▶ **Records supplied**
────────────────────────────────────────

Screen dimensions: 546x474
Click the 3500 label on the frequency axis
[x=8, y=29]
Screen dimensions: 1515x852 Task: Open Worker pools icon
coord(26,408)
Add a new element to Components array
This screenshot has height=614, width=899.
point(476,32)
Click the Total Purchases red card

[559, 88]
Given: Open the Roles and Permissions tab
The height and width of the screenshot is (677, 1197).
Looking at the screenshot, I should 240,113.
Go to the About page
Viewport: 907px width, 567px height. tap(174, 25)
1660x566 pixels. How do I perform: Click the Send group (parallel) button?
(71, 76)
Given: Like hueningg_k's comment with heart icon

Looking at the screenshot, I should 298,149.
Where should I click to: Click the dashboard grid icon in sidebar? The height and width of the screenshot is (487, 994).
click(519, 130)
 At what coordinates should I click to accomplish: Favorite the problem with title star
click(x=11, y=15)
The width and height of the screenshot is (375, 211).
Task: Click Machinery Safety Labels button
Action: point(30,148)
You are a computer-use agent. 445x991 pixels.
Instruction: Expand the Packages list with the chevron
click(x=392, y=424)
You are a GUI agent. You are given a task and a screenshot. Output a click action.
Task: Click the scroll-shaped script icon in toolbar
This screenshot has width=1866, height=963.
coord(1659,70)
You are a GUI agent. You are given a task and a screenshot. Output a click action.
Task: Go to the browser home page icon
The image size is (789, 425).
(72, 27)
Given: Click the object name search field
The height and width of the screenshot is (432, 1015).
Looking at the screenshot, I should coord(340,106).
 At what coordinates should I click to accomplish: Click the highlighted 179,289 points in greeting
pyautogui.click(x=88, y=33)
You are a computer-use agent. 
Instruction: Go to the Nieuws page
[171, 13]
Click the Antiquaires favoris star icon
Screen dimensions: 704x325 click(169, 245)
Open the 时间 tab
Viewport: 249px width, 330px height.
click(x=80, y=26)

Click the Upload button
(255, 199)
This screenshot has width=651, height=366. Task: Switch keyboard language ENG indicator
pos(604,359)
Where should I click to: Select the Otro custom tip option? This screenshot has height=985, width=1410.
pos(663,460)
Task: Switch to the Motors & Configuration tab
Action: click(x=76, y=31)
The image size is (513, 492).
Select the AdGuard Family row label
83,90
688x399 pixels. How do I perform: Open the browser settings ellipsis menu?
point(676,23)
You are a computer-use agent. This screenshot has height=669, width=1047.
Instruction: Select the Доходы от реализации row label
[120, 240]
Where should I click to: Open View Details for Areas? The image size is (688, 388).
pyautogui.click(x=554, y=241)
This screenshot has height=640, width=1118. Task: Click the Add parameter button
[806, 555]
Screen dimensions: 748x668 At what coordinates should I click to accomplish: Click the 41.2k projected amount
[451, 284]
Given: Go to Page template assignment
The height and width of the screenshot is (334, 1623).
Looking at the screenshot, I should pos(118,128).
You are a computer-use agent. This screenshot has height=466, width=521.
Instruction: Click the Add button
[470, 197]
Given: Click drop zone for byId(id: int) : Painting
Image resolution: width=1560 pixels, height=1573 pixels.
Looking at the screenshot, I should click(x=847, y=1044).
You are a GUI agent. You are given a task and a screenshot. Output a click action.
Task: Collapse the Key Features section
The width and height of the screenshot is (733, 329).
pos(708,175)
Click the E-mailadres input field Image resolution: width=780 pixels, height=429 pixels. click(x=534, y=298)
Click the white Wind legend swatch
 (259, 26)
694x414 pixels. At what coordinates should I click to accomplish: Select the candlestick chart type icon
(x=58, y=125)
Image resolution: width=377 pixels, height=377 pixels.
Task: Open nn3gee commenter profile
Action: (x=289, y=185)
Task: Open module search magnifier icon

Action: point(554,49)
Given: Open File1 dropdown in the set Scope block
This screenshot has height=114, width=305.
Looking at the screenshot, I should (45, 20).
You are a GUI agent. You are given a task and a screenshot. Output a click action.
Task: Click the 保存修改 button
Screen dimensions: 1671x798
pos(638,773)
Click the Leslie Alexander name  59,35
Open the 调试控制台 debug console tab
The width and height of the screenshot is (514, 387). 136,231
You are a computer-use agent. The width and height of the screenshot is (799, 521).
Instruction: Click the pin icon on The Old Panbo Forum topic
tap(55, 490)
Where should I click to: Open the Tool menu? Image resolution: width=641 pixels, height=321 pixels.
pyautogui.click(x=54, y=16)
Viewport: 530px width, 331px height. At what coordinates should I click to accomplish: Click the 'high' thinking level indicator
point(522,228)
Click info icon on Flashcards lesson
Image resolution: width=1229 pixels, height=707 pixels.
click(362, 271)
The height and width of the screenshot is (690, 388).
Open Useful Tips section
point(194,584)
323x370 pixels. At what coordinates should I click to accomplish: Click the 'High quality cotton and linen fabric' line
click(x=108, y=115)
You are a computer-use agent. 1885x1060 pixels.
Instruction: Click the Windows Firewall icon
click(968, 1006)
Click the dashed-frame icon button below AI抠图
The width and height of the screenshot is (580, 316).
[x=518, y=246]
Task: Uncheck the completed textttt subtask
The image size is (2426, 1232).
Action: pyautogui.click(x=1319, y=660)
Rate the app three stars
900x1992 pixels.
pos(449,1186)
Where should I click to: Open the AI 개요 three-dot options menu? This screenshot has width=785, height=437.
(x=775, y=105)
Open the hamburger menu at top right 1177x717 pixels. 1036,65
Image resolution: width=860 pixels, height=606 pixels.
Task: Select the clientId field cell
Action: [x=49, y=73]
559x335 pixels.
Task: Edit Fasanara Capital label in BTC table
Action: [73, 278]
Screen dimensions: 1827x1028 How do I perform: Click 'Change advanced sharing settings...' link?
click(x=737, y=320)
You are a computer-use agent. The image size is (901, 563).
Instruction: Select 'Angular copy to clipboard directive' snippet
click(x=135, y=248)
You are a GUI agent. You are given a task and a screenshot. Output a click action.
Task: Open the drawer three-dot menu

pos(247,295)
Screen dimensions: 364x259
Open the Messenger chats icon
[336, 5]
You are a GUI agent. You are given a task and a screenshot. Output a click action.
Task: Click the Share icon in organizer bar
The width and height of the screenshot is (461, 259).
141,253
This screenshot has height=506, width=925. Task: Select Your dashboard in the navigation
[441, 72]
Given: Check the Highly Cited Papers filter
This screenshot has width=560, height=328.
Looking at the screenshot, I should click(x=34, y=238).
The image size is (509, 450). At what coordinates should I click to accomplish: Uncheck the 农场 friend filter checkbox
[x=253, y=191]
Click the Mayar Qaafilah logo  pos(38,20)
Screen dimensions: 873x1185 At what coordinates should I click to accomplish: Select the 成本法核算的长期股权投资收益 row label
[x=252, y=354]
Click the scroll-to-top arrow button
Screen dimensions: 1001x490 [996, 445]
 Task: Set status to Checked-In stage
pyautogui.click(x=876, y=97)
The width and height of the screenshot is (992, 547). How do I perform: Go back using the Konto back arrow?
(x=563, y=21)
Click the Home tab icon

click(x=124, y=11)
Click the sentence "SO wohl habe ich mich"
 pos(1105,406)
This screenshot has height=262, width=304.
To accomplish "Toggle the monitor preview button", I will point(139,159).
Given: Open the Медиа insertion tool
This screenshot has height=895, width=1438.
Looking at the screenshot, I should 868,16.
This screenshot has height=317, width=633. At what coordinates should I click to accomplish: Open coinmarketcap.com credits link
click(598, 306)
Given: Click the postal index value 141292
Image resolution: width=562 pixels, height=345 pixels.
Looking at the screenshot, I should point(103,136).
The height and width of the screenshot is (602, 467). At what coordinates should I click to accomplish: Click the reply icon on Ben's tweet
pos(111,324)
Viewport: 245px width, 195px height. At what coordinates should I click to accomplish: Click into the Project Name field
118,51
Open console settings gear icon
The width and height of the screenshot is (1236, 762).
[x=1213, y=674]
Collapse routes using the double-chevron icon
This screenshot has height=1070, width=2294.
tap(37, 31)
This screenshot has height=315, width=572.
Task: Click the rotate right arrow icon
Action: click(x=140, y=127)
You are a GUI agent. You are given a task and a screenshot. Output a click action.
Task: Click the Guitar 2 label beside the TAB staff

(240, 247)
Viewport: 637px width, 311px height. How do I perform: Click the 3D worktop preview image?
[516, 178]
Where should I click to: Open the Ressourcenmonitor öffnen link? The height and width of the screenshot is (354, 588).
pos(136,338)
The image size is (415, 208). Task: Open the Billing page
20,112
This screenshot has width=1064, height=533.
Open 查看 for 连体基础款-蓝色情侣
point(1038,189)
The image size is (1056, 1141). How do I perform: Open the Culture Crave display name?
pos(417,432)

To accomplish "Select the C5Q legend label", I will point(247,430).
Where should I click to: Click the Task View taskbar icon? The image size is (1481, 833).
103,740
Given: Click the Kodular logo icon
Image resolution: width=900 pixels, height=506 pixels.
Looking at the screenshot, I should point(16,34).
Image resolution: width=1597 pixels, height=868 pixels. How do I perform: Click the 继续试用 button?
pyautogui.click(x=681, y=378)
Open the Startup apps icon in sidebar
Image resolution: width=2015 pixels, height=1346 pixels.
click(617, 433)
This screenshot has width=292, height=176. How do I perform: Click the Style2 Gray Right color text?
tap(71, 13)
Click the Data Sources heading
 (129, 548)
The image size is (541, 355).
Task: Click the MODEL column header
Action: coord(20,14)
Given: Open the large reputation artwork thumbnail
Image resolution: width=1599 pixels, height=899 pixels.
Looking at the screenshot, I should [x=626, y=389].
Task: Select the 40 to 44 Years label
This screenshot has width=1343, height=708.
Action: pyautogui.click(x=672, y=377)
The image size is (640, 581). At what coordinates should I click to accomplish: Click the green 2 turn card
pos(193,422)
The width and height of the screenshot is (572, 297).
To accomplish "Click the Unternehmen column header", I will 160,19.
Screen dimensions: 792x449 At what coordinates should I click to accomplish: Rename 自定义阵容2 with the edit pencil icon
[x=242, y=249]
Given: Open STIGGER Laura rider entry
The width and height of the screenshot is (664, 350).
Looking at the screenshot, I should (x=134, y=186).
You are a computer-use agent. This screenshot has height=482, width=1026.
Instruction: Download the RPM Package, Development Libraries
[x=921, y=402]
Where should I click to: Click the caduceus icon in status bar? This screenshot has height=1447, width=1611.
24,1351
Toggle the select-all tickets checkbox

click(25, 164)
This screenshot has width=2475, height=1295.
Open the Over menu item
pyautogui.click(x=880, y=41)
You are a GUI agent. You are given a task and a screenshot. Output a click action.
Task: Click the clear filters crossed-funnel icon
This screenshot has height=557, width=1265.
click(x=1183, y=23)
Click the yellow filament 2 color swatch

────────────────────────────────────────

▶ **Exercise details**
Present the lines starting at "Given: Open STIGGER Laura rider entry" and ending at the last line as a Markdown table with the columns Row and Line, numbering each row and omitting blank lines.

▶ **Answer to this problem**
| Row | Line |
|---|---|
| 1 | Given: Open STIGGER Laura rider entry |
| 2 | The width and height of the screenshot is (664, 350). |
| 3 | Looking at the screenshot, I should (x=134, y=186). |
| 4 | You are a computer-use agent. This screenshot has height=482, width=1026. |
| 5 | Instruction: Download the RPM Package, Development Libraries |
| 6 | [x=921, y=402] |
| 7 | Where should I click to: Click the caduceus icon in status bar? This screenshot has height=1447, width=1611. |
| 8 | 24,1351 |
| 9 | Toggle the select-all tickets checkbox |
| 10 | click(25, 164) |
| 11 | This screenshot has width=2475, height=1295. |
| 12 | Open the Over menu item |
| 13 | pyautogui.click(x=880, y=41) |
| 14 | You are a GUI agent. You are given a task and a screenshot. Output a click action. |
| 15 | Task: Click the clear filters crossed-funnel icon |
| 16 | This screenshot has height=557, width=1265. |
| 17 | click(x=1183, y=23) |
| 18 | Click the yellow filament 2 color swatch |